* _To do_
If a line contains "The image size is (952, 1265).", it is the last one to write out; begin with the first line of the records and copy each exactly.

-.-.-

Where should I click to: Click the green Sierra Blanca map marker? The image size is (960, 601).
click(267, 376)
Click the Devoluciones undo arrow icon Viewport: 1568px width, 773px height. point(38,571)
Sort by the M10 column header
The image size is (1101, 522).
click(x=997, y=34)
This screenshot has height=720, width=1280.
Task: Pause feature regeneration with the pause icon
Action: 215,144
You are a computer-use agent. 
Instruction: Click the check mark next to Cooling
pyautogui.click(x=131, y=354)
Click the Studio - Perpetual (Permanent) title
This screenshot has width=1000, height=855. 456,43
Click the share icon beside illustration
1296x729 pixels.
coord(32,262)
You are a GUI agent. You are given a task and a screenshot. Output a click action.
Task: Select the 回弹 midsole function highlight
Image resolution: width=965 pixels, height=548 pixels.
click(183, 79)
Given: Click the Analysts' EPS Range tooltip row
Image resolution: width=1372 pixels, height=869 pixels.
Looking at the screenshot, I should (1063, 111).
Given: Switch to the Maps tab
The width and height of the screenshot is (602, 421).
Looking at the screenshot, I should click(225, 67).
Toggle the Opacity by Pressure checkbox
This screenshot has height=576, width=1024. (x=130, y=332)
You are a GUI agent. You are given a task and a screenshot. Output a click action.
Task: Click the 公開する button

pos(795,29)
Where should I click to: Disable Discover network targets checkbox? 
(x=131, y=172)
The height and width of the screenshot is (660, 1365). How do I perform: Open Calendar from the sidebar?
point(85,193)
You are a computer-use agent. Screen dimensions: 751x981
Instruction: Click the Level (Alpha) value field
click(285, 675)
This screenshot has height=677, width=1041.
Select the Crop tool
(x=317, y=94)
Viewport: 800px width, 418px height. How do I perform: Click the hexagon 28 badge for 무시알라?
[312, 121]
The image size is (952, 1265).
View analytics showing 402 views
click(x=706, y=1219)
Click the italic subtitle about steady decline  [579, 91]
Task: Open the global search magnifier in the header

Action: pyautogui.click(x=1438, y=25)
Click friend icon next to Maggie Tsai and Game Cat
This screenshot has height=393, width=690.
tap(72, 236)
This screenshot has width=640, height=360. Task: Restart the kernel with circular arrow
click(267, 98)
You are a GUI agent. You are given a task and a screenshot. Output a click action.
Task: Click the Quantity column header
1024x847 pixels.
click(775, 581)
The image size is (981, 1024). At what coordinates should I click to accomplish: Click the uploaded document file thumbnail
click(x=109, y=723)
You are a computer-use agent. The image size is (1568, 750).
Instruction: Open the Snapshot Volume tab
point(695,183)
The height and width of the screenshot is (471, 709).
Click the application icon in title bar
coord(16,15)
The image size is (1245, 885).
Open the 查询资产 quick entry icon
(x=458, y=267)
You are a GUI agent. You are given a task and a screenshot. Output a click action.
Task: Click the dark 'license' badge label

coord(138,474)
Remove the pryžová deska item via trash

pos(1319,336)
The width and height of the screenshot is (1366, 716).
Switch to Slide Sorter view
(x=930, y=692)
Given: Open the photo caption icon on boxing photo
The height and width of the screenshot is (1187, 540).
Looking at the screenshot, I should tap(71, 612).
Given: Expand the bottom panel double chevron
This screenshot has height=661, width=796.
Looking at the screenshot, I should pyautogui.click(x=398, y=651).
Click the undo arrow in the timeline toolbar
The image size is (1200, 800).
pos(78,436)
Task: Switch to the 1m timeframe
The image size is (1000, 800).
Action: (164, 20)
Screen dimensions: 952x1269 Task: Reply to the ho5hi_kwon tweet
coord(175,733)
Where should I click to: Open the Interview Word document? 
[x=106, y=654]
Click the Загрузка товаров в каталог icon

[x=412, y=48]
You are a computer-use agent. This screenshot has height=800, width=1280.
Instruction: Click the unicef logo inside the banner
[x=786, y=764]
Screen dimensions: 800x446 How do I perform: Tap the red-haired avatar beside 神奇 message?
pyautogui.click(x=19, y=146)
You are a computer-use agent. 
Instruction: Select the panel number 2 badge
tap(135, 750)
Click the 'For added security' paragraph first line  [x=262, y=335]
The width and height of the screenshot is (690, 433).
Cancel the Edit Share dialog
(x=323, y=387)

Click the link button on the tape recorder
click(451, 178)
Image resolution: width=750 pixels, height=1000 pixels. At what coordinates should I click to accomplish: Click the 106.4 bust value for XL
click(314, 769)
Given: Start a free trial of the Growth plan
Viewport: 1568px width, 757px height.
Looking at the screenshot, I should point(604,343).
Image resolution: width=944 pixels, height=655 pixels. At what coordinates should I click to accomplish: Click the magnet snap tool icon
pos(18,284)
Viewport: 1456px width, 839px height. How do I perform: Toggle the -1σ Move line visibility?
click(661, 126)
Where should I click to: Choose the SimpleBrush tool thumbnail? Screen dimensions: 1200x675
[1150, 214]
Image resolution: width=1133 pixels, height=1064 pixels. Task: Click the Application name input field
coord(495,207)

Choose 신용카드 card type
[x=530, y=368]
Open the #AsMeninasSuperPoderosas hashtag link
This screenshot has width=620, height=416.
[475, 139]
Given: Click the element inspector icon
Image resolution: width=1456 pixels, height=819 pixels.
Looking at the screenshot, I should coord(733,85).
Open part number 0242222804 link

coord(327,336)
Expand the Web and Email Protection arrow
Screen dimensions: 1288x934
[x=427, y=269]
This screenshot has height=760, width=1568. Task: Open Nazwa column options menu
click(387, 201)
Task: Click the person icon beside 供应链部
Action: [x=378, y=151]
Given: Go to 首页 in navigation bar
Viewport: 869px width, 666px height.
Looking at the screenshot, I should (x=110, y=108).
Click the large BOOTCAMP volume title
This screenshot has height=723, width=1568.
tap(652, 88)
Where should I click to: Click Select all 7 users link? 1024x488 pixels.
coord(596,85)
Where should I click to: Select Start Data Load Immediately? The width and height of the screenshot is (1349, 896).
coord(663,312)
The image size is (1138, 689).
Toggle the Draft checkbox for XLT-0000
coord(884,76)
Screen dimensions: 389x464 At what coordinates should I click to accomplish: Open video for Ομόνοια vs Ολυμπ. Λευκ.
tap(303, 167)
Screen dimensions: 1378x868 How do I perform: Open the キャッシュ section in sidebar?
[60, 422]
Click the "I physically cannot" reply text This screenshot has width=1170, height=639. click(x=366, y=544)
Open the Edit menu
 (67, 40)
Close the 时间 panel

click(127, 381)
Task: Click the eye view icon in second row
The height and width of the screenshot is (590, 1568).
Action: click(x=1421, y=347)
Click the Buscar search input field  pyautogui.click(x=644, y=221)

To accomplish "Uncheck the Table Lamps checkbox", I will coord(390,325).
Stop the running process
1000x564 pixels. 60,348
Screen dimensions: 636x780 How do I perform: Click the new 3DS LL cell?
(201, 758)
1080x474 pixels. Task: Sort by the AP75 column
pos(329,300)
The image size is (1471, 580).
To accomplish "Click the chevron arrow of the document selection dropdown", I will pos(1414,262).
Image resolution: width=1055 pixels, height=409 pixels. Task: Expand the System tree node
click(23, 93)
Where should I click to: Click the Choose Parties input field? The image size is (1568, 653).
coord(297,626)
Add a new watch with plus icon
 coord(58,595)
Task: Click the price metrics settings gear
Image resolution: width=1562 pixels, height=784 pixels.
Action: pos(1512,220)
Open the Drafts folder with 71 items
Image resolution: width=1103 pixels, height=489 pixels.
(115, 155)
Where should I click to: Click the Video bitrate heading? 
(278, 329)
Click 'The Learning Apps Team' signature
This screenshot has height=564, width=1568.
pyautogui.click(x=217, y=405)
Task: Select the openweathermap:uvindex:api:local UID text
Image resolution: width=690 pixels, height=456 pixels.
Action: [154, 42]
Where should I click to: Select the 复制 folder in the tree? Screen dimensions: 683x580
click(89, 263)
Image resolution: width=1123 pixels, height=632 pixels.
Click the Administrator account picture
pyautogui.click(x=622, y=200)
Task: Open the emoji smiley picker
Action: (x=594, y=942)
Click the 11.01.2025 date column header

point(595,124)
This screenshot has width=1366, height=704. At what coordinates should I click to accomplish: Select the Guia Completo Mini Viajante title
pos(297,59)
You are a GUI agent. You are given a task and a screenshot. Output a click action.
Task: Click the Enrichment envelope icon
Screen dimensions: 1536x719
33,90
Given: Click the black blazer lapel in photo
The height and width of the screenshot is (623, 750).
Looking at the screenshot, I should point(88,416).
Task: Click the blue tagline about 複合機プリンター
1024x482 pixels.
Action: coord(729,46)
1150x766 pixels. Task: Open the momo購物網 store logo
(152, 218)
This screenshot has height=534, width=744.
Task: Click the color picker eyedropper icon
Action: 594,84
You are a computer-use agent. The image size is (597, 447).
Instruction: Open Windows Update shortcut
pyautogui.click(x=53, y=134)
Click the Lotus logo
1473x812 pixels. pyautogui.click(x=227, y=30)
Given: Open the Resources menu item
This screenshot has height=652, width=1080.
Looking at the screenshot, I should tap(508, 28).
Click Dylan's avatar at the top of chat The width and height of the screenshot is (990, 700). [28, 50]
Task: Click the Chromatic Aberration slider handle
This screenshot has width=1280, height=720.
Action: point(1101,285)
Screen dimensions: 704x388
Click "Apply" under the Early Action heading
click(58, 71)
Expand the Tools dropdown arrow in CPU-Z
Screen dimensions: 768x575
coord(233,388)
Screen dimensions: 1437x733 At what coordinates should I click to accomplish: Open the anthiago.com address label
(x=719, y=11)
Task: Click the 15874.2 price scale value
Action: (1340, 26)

-.-.-

* _Reply_
Where should I click to: Click the green Sierra Blanca map marker? The image size is (960, 601).
click(267, 376)
Click the Devoluciones undo arrow icon Viewport: 1568px width, 773px height. point(38,571)
Sort by the M10 column header
The image size is (1101, 522).
click(x=997, y=34)
This screenshot has height=720, width=1280.
Task: Pause feature regeneration with the pause icon
Action: 215,144
You are a computer-use agent. 
Instruction: Click the check mark next to Cooling
pyautogui.click(x=131, y=354)
Click the Studio - Perpetual (Permanent) title
This screenshot has width=1000, height=855. 456,43
Click the share icon beside illustration
1296x729 pixels.
coord(32,262)
You are a GUI agent. You are given a task and a screenshot. Output a click action.
Task: Select the 回弹 midsole function highlight
Image resolution: width=965 pixels, height=548 pixels.
click(183, 79)
Given: Click the Analysts' EPS Range tooltip row
Image resolution: width=1372 pixels, height=869 pixels.
Looking at the screenshot, I should (1063, 111).
Given: Switch to the Maps tab
The width and height of the screenshot is (602, 421).
Looking at the screenshot, I should click(225, 67).
Toggle the Opacity by Pressure checkbox
This screenshot has height=576, width=1024. (x=130, y=332)
You are a GUI agent. You are given a task and a screenshot. Output a click action.
Task: Click the 公開する button

pos(795,29)
Where should I click to: Disable Discover network targets checkbox? 
(x=131, y=172)
The height and width of the screenshot is (660, 1365). How do I perform: Open Calendar from the sidebar?
point(85,193)
You are a computer-use agent. Screen dimensions: 751x981
Instruction: Click the Level (Alpha) value field
click(285, 675)
This screenshot has height=677, width=1041.
Select the Crop tool
(x=317, y=94)
Viewport: 800px width, 418px height. How do I perform: Click the hexagon 28 badge for 무시알라?
[312, 121]
The image size is (952, 1265).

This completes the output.